_EXERCISE BRIEF_
Without including any pictures, reproduce the full listing exactly.

_EXERCISE INPUT_
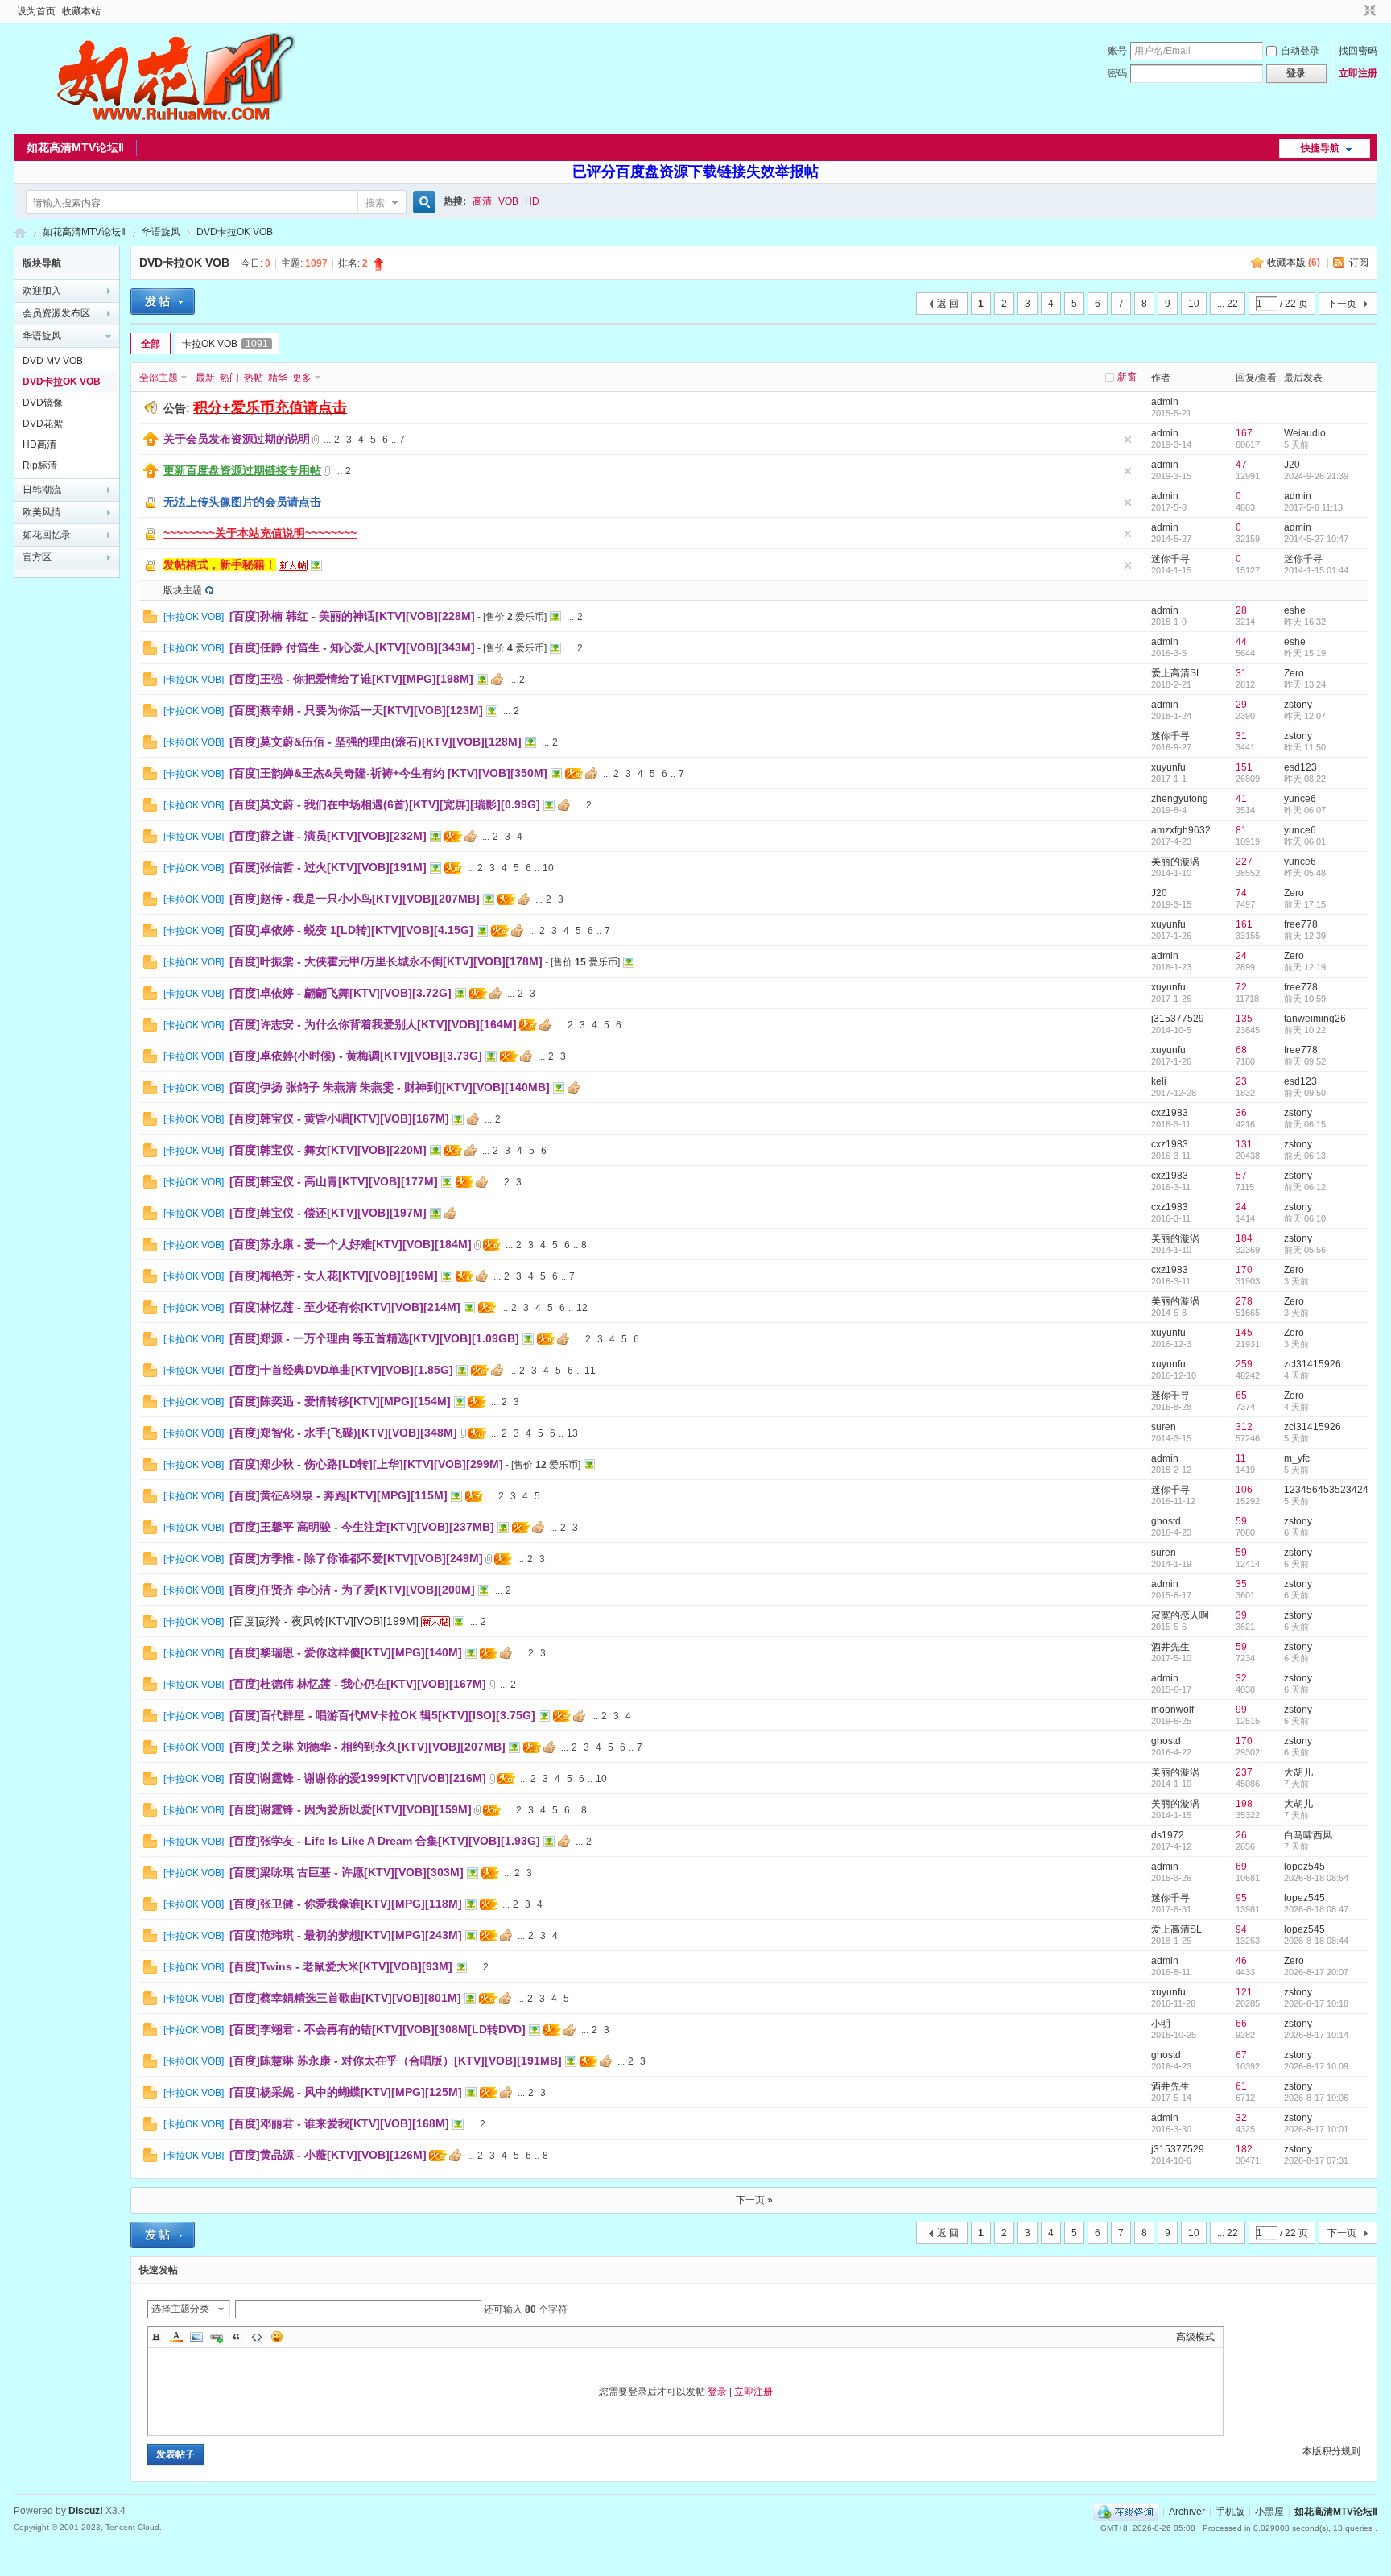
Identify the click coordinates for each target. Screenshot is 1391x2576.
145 (1244, 1332)
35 (1241, 1584)
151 (1244, 767)
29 (1241, 704)
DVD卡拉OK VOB (234, 232)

_SOLUTION TO THIS EXERCISE_
Identify the click coordinates for each target. Screenshot is 1391x2576.
145 (1244, 1332)
35 (1241, 1584)
151 (1244, 767)
29 (1241, 704)
DVD卡拉OK VOB (234, 232)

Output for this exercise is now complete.